Chemical thrusters aren't the rule; there are magnetic, ionic, and may other types as well, with their varying strengths and weaknesses.
Long-Distance Travel
For acceleration to travel (near-light) speeds, most free ships use several closely timed nuclear detonations of fissile material, relatively close to the blast shield in the rear of the ship.
For reasons of safety and to prevent the weaponization of such drives, fuel by law must be stored as non-fissile, and then spun up in the ship's centrifuge before being fed into the reaction initiator. The reaction is initiated, the material is ejected, and the detonation takes place shortly afterward. Deviance in the storage method or the tolerance in delay between ejection and detonation is not permitted by law; the detonation must occur close to the propelled vessel for use of a "nuke drive" to not be considered hostile.

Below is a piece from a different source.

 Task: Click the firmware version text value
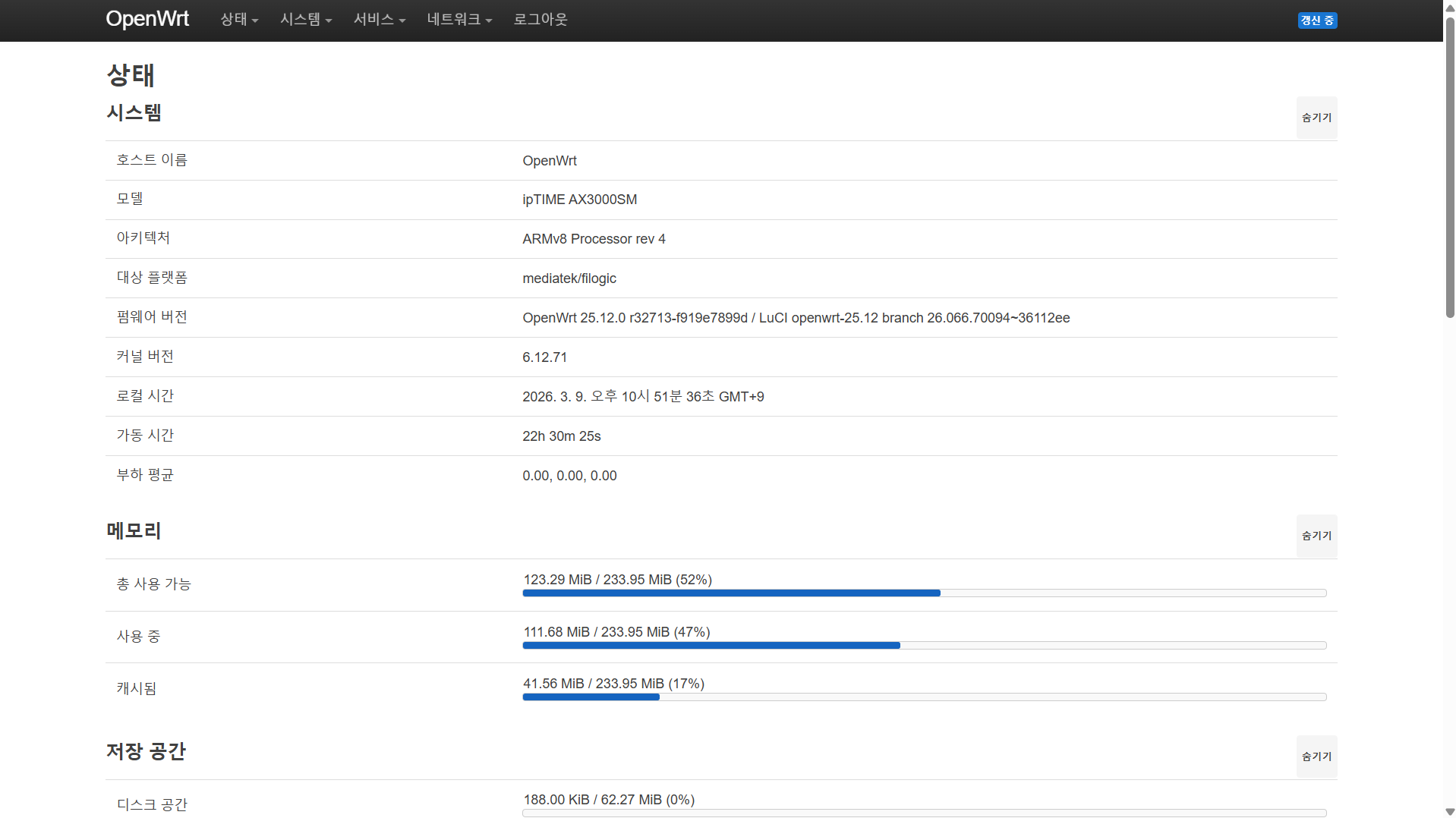coord(796,318)
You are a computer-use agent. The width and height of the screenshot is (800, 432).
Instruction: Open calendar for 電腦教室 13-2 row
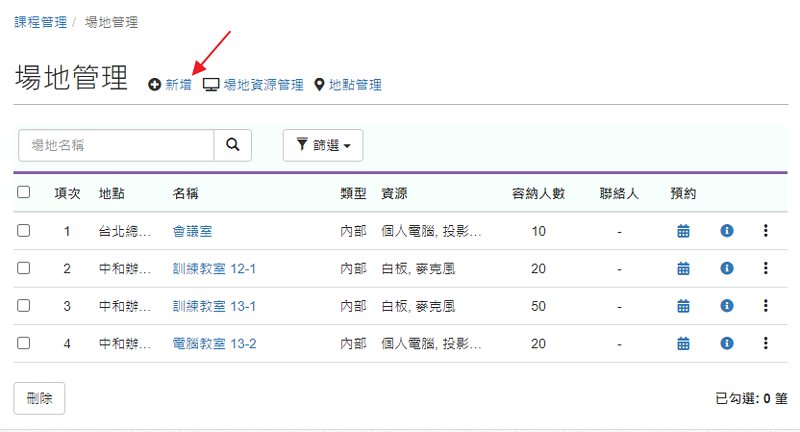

For ships along the magnetic corridors common in the Nephon System, travel is a gradual, effortless acceleration; it takes much longer to get up to speed, but practically no fuel. Their drive systems rely on redirecting ambient ions along 'caterpillar' systems driven by energy generated by movement through the magnetic field. An initial launch velocity is required to initiate the reaction, but after that the ship's movement is mostly self-sustaining as long as the Noble Sail is deployed.
Life-Support Technology
Worlds that would otherwise be uninhabitable do exist; atmospheres in the Nephon System range from perfectly habitable to corrosive and deadly.
The challenges of carving out a living space in a hostile environment depend on the hostility of that environment.

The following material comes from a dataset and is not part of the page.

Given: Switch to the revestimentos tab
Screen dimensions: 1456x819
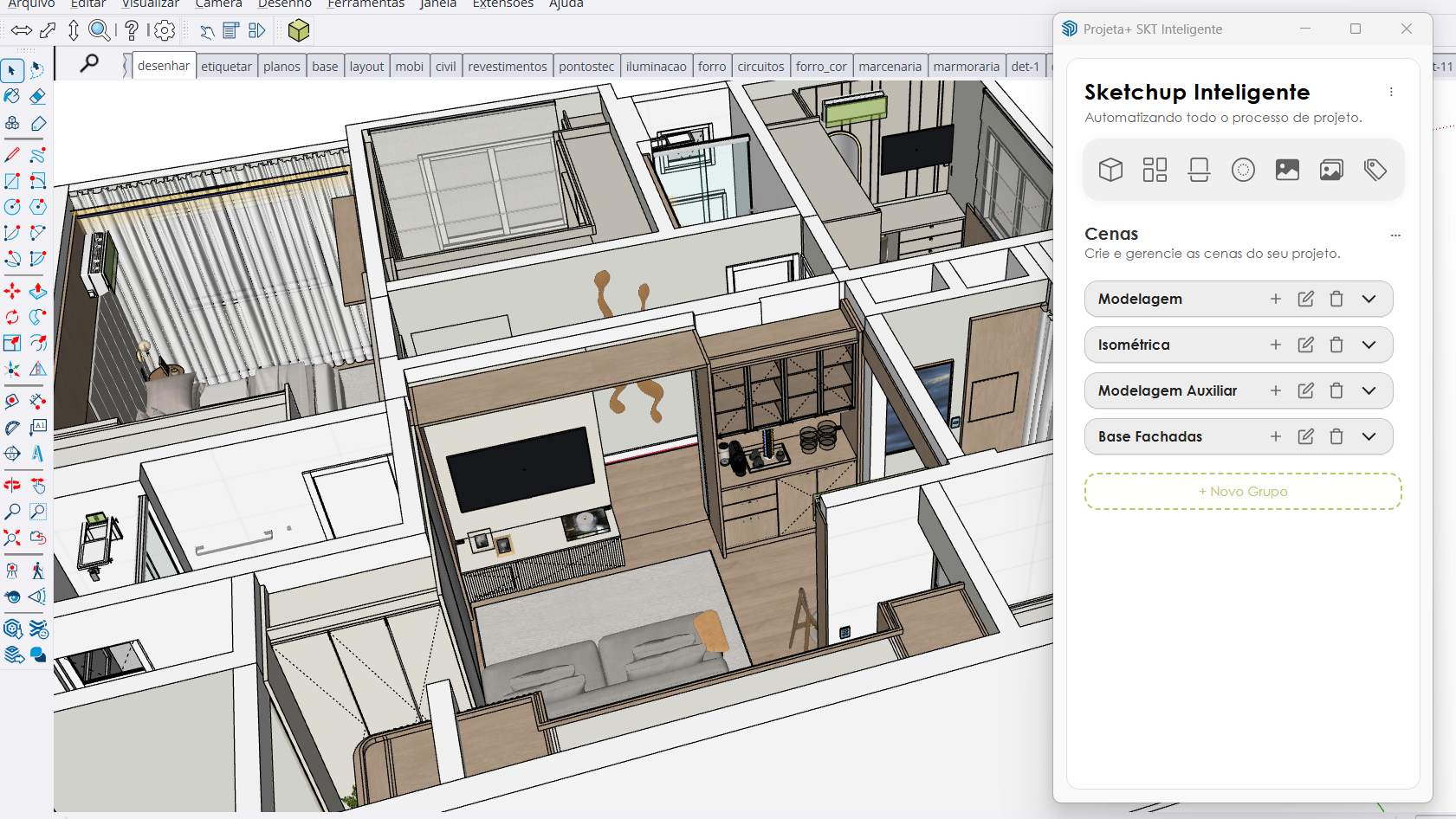Looking at the screenshot, I should click(508, 66).

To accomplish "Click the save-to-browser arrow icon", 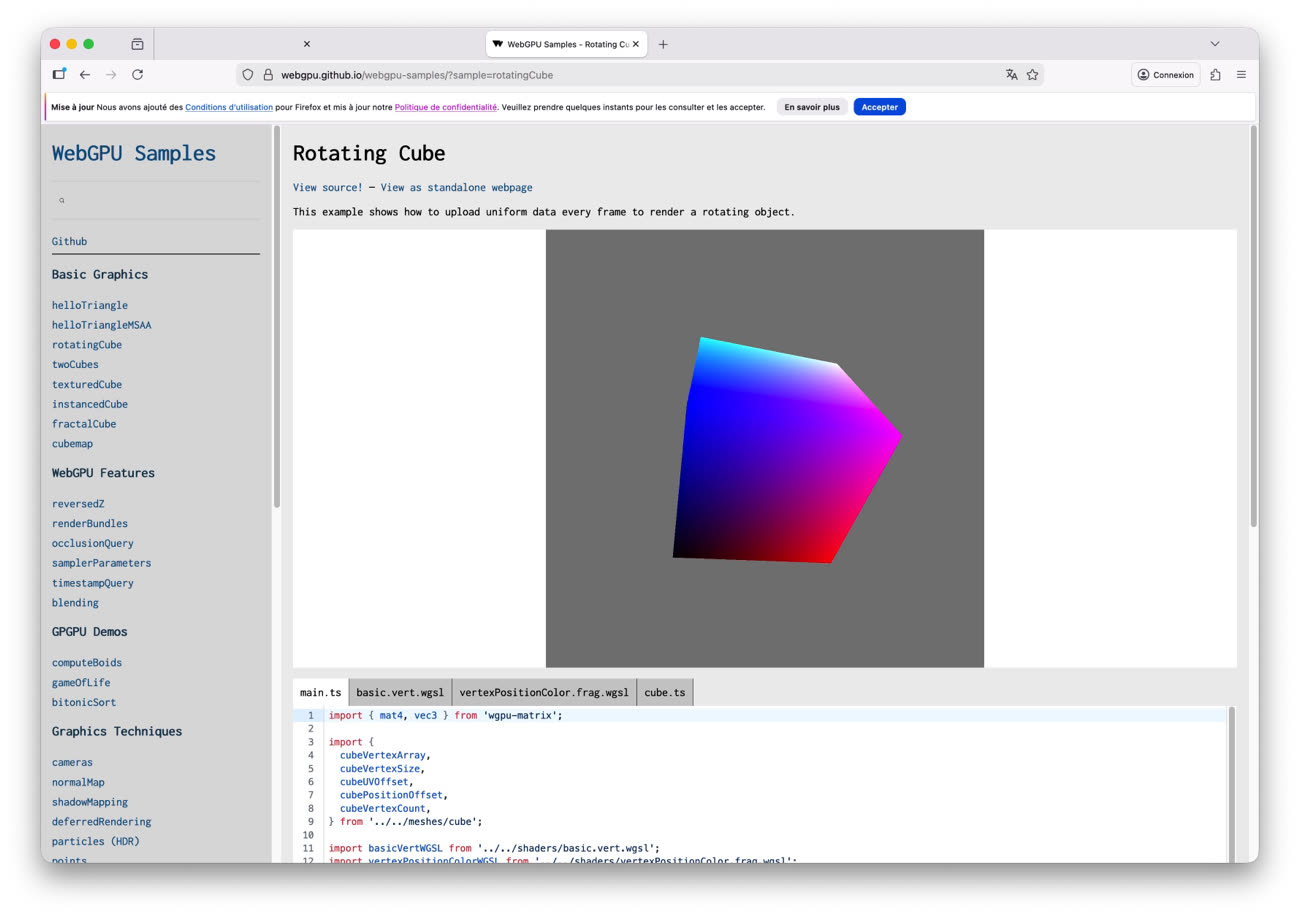I will pyautogui.click(x=1214, y=74).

Strangely, most of the planets in the Core sport hospitable environments that need little adaptation. On the fringes, it gets more difficult; on Naga, the planet has essentially no atmosphere, and the cities are little more than glorified crash-landed spaceships. In the distant tributary Rukku system, the residents of Okay have built floating cities, really more like lashed-together rafts, as their planet, though rich in ocean life, has no landmass.
Some technology is common among hostile environments, though. Oxygen recirculators and enrichment facilities, stocked with algae tanks or hydroponic farms, are a neccesity, on planets with a non-breathable atmosphere. Protien synthesizers are required on planets that cannot produce good farming conditions. Efficient reuse and collection of heat energy is a concern on Sephore, for instance, as the ambient temperature hovers around -40C. Many planets have unique challenges to building a spaceport, but when broken down to first principles, they all involve finding a way to slow or stop a huge, fast-moving object in as little time as possible without damaging vessel, cargo, crew, or surrouning area.